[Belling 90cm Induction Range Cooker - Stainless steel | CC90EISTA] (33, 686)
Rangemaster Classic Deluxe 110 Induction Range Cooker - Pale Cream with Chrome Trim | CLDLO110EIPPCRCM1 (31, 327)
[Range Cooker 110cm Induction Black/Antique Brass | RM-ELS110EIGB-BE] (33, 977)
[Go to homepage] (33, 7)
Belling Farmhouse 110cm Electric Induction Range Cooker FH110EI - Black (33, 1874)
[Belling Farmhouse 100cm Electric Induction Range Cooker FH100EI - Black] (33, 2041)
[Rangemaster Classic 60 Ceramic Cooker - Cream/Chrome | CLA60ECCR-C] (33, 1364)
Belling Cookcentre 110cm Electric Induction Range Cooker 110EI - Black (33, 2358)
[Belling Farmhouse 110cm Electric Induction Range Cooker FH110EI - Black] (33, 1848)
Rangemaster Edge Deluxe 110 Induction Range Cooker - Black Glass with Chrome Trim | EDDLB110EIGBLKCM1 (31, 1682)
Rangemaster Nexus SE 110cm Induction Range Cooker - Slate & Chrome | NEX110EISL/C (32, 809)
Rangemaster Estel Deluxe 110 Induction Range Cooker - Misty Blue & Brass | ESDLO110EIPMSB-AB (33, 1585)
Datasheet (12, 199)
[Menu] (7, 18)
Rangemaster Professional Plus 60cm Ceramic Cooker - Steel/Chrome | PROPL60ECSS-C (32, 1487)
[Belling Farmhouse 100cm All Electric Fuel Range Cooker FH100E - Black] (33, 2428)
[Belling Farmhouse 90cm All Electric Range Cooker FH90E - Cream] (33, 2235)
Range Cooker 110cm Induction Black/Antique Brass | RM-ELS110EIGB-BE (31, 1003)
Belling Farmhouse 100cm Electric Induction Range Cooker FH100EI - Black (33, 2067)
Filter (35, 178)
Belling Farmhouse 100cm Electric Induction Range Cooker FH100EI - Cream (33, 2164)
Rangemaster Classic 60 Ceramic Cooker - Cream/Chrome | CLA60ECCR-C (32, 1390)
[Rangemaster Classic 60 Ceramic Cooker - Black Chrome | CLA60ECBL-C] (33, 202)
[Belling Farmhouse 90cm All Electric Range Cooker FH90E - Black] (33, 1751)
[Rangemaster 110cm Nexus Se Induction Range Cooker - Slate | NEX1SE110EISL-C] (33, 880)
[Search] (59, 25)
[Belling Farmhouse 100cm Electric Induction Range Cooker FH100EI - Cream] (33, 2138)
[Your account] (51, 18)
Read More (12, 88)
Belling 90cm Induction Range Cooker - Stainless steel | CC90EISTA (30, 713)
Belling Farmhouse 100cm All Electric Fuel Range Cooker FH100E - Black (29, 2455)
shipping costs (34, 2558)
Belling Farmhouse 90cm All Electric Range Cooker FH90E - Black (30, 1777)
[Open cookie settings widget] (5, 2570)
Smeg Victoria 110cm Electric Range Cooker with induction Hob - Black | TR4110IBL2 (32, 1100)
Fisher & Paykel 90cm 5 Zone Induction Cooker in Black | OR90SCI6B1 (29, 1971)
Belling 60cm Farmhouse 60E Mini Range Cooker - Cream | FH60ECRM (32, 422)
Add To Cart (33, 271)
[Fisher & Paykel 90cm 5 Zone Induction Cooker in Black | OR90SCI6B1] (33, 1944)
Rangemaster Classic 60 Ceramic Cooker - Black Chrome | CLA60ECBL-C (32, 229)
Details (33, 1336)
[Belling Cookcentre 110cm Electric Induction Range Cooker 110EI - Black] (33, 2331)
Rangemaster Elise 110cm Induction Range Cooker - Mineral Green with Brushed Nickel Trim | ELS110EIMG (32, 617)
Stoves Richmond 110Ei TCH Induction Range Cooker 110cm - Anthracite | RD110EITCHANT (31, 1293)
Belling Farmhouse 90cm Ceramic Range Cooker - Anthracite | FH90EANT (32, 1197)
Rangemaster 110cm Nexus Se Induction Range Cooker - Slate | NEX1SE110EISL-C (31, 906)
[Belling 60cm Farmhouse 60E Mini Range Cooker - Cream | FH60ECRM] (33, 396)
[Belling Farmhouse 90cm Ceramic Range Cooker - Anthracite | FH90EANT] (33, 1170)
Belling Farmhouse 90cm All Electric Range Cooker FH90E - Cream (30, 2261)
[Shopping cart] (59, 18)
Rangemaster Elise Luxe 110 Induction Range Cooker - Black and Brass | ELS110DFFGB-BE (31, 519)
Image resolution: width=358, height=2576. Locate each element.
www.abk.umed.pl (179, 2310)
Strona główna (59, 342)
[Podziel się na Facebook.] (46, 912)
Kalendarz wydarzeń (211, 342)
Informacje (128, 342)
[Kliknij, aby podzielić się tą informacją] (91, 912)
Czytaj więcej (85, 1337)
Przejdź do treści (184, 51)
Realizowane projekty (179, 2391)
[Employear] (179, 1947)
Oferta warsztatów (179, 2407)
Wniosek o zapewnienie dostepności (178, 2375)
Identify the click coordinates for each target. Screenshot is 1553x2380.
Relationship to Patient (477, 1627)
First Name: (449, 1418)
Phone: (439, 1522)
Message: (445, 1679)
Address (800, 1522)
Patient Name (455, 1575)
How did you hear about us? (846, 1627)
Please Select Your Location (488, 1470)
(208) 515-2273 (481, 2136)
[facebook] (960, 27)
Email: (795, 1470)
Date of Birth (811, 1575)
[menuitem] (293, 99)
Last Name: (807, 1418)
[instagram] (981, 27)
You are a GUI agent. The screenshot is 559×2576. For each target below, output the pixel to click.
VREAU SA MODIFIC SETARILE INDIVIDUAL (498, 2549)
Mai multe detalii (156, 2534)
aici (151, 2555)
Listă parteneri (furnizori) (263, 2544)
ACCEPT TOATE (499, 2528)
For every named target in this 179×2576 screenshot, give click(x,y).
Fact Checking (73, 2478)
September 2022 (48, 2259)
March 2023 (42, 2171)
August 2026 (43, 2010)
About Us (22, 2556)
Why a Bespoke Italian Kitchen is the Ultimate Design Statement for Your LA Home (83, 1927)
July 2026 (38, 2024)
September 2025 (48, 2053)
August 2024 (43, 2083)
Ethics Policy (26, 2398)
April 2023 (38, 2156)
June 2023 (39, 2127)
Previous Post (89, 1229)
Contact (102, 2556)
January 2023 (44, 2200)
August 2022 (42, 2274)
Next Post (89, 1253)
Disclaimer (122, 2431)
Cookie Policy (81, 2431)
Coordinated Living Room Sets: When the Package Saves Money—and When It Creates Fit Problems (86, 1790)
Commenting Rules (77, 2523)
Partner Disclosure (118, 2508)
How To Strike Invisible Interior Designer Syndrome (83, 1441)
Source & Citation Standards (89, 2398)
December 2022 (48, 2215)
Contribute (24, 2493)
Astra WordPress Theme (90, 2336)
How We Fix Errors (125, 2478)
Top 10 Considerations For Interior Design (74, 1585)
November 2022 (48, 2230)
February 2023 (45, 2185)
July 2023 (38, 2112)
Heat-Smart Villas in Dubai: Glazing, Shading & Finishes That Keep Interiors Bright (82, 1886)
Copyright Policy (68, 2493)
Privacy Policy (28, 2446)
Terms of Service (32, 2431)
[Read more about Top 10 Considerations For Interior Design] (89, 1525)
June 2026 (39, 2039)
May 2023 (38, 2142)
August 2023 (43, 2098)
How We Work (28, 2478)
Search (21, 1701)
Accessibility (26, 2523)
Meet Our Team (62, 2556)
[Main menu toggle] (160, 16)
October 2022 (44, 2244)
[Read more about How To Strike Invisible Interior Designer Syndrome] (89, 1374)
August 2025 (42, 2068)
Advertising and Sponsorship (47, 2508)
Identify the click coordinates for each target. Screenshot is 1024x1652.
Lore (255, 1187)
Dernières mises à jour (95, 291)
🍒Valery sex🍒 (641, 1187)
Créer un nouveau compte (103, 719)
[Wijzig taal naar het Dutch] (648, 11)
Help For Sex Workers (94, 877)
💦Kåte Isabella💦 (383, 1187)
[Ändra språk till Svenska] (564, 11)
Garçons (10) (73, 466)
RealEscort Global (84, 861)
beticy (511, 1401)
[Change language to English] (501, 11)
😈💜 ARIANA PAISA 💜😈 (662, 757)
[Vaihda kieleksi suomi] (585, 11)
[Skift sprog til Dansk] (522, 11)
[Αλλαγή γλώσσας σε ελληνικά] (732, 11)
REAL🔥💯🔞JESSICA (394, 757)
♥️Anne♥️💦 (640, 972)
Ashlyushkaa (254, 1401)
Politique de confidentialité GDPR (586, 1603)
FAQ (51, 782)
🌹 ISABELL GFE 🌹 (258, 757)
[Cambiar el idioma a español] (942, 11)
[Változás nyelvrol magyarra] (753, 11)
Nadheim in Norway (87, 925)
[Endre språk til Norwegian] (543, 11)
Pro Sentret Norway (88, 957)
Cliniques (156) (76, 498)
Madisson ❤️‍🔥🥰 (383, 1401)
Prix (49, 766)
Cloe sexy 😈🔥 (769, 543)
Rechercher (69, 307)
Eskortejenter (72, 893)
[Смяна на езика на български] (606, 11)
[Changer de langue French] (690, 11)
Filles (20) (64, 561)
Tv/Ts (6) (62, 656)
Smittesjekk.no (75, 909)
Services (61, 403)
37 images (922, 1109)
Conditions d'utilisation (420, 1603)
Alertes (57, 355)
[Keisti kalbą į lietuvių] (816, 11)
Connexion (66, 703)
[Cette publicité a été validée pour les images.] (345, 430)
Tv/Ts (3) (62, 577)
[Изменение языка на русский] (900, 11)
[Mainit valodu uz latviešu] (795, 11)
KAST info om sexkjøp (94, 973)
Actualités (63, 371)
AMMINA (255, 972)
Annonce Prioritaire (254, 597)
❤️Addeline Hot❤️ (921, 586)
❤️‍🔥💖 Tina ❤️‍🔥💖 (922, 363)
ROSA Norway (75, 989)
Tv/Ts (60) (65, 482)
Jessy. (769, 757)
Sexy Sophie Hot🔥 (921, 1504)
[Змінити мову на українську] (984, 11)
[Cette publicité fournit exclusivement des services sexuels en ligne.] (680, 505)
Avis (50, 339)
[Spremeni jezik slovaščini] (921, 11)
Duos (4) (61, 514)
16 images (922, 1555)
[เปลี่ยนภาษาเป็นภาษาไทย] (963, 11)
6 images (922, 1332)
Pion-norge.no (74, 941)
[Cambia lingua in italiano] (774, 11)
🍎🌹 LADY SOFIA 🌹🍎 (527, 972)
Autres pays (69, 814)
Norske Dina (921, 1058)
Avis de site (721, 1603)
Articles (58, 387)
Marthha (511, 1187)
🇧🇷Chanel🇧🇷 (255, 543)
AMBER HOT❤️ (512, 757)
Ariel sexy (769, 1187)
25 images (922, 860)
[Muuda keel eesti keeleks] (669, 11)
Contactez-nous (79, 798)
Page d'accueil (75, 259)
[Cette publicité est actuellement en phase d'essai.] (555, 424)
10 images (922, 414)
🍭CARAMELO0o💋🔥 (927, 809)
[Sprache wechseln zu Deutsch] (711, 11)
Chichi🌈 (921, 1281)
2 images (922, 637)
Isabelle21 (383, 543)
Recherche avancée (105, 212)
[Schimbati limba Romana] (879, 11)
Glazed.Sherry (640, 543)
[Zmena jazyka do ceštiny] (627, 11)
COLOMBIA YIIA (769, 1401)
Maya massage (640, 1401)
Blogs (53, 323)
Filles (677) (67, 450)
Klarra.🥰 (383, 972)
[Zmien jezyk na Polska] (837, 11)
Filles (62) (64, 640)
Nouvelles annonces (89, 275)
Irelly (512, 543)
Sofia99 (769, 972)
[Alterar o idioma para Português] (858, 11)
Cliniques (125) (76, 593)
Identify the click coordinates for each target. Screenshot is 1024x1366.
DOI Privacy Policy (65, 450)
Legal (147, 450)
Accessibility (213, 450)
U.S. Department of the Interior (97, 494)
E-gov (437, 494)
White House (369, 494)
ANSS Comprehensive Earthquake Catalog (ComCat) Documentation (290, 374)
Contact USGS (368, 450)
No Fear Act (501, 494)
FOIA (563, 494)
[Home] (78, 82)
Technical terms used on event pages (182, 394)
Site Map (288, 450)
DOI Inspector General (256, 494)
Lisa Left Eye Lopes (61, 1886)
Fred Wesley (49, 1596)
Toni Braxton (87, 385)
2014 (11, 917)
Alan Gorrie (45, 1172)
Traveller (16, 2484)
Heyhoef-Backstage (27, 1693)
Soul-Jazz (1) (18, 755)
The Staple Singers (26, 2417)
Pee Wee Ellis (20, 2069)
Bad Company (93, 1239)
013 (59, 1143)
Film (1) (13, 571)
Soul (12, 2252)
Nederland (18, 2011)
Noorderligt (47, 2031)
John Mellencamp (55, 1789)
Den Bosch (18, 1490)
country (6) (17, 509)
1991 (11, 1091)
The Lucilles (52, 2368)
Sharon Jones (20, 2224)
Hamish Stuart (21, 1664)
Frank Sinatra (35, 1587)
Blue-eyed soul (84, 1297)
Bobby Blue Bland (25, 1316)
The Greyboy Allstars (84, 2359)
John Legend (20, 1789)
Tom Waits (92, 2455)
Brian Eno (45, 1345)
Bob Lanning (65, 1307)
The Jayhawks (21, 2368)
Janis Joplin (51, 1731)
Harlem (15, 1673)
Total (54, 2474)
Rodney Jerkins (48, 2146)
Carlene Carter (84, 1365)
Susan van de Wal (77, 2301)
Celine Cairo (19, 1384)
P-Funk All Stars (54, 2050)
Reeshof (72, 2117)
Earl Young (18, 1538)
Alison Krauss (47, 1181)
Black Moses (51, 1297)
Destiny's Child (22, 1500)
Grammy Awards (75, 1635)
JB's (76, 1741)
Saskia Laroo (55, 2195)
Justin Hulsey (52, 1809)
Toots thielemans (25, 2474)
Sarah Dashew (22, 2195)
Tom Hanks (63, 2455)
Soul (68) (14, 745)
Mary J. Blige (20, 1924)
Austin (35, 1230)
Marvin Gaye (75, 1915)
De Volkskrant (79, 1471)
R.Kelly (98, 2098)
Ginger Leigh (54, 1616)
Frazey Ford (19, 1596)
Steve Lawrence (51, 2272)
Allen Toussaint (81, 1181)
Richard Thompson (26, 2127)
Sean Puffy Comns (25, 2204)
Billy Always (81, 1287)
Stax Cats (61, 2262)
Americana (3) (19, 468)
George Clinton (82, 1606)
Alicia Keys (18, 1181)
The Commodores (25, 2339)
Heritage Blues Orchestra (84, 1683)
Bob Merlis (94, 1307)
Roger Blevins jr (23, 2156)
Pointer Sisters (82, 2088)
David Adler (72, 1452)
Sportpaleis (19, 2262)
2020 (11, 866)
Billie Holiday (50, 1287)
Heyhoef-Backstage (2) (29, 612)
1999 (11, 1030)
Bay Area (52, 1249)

_WHAT YOU NEED TO DO:_
Transcribe the records above exactly, beginning at the line that contains "Black (33, 2067)" and ending with the line that contains "[Rangemaster Classic 60 Ceramic Cooker - Black", both included, and nothing else.

_SOLUTION TO THE PROBLEM:_
Belling Farmhouse 100cm Electric Induction Range Cooker FH100EI - Black (33, 2067)
Filter (35, 178)
Belling Farmhouse 100cm Electric Induction Range Cooker FH100EI - Cream (33, 2164)
Rangemaster Classic 60 Ceramic Cooker - Cream/Chrome | CLA60ECCR-C (32, 1390)
[Rangemaster Classic 60 Ceramic Cooker - Black Chrome | CLA60ECBL-C] (33, 202)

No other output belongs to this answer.